Um vespertino de Ubá
POR LUIZ GUILHERME PIVA
1. Allegro
Depois de muitos anos inativo, o Aymorés, principal time de Ubá, voltou no início dos anos oitenta. Empresários e torcida mobilizaram recursos e apoios, reformaram o estádio e trouxeram alguns jogadores de fora, semiprofissionalizados.
E, de fato, montou-se um time forte, que entusiasmava. Entre os quatro ou cinco importados, todos de bom nível, destacava-se o Roque. Cercado de lendas, de sagas: estudante de engenharia em Ouro Preto, jogara no América ou no Cruzeiro, mas parara por conta do joelho, diziam. Não dava para o profissional, mas para o amador, uma vez por semana, era mais do que suficiente.
Não treinava. Chegava para os jogos e depois deles partia.
Centroavante, técnico, rápido, habilidoso e inteligente, tornou-se artilheiro e ídolo, com atuações históricas, nos relatos que me chegavam (eu já não morava na cidade). Craque, muito acima de todos.
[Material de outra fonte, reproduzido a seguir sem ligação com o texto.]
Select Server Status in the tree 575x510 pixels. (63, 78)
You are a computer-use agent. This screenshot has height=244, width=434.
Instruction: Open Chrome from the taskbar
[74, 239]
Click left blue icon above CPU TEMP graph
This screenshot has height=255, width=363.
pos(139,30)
Assisti-o somente uma vez: fiquei nos degraus atrás do gol, vendo-o de frente para a zaga e o goleiro adversários. Não era exagero. Lembrou-me o Careca, do Guarani, do São Paulo e do Napoli.
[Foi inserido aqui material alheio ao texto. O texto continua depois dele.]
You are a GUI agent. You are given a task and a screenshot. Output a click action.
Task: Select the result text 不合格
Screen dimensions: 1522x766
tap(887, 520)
Com ele o Aymorés voltou a ser um grande time na região, ganhou títulos e encheu de alegria as tardes de domingo dos seus torcedores.
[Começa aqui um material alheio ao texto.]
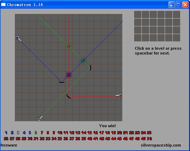190x151 pixels.
Task: Select the yellow flower target
Action: (69, 46)
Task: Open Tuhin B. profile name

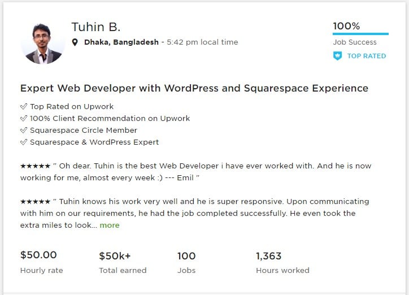Action: (95, 27)
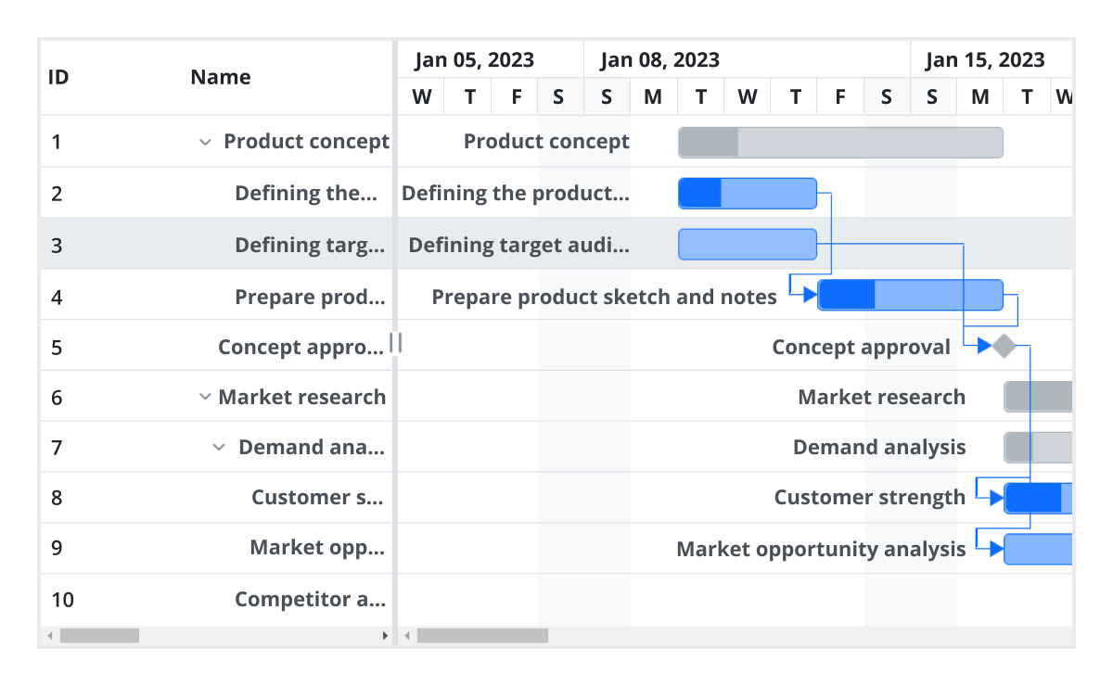Click the dependency arrow pointing to Concept approval

(x=985, y=345)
Roque brilhou por alguns – poucos – anos. E, tal como os heróis misteriosos, se foi com o futuro em brumas, desconhecido.
2. Adagio
Nessa época houve um jogo, pelo campeonato regional, do Aymorés contra o Industrial. O favoritismo do primeiro era enorme. O Industrial e o Bandeirantes, amadores, dominaram o futebol local na longa inatividade do Aymorés e, na volta deste, ficaram alguns patamares abaixo.
Foi no campo do Aymorés, cheio, festivo. O Tempero, de quem já falei aqui, jogando então no Industrial, fez um golaço – o único da vitória inesperada –, depois de driblar dois zagueiros e tocar de leve sobre o goleiro, e ganhou todos os prêmios de melhor em campo, aplausos, entrevistas, uma glória!
Quase trinta anos depois (dez anos atrás), no meu reencontro com o Tempero – modesto, já envelhecido, dirigindo um boteco humilde –, perguntei sobre esse jogo.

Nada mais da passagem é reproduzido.